Java’s java.nio.file.FileSystemProvider SPI, added in Java 7, solves the same problem through provider registration; Spring Boot fat JARs, which nest JARs three levels deep, rely on exactly this mechanism. Python has had zipimport in the standard library since 2.1 and importlib.resources since 3.9. The pattern of defining the filesystem abstraction before shipping the runtime is not unusual. Node.js is the outlier.
The monkey-patch ceiling
Because no composable seam exists, the ecosystem patches the fs module object. memfs provides an in-memory filesystem with the same API surface, and unionfs overlays multiple implementations. These work well for testing and webpack’s internal compilation VFS, but they hit hard limits.

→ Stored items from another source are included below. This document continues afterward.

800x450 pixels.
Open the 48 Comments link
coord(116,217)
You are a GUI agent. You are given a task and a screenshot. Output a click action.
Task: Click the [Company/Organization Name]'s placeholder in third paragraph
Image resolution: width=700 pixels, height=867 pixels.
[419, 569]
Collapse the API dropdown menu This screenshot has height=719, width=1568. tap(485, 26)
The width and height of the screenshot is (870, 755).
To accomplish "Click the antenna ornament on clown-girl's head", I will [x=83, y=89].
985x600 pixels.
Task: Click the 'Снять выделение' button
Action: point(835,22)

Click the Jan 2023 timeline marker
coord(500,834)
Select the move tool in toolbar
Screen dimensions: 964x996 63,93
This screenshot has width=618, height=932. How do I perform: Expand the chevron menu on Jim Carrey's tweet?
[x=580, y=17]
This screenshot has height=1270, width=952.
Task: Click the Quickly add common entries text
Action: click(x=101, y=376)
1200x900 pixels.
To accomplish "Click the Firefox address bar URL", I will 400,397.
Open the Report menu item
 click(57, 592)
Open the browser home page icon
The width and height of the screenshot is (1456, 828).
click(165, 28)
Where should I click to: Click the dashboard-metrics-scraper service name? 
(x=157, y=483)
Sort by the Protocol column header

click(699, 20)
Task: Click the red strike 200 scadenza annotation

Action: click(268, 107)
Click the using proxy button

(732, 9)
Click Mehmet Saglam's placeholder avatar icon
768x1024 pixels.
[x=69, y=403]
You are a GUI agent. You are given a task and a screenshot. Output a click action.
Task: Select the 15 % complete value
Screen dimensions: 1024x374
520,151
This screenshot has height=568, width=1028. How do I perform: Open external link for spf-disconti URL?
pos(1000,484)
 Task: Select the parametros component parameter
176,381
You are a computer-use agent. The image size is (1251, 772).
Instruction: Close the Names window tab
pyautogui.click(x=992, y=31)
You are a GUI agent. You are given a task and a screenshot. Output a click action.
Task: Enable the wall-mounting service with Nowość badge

Patching the module cache for 'fs' does not automatically patch 'node:fs'. Any library using the node: prefix, standard since Node.js 14.18, escapes the patch. Native addons calling uv_fs_open() reach the real filesystem regardless of what you have done to require('fs'). Worker threads with fresh module scopes bypass any --require preload patches. mock-fs, which attempted to patch the binding layer directly, worked through Node.js 16 and has broken progressively since, as process.binding() was deprecated and Node.js 22 removed several internal bindings entirely.
What a fix requires
The Node.js single-executable working group has listed VFS support as a future goal beyond getAsset(). A practical proposal faces specific constraints. Synchronous variants like readFileSync cannot go async; providers must respond synchronously, ruling out network-backed storage. Native addons requiring a real path for dlopen still need sidecar extraction. Every fs call in every application would check a hook table, so the no-VFS-registered path must carry near-zero overhead. Worker threads require separate provider registration, and any hook must cover both require('fs') and require('node:fs') to close the prefix gap.
Two plausible paths exist. A binding-level hook in node_file.cc with synchronous-only providers would give a general VFS mechanism usable for testing, SEA, and edge runtimes, comparable in scope to what pkg achieved with its internal hack. A narrower extension to node:sea, where embedded assets become transparently accessible via fs.readFile without a separate API, would close the gap for the most common use case and carry less risk.
Either way, getAsset() is a partial answer. The Platformatic post frames this as Node.js needing to catch up to Deno and Bun. The more precise framing is that Node.js has a filesystem binding with no interface layer above it, and the ecosystem has been working around that absence for a decade through increasingly fragile means. Adding the interface is the real work, and the design decisions made now, around synchronous providers, hook registration scope, and the node: prefix gap, will determine whether the solution ends up as composable as Go’s io/fs or as limited as the current patchwork of module cache overwrites and abandoned binding hacks.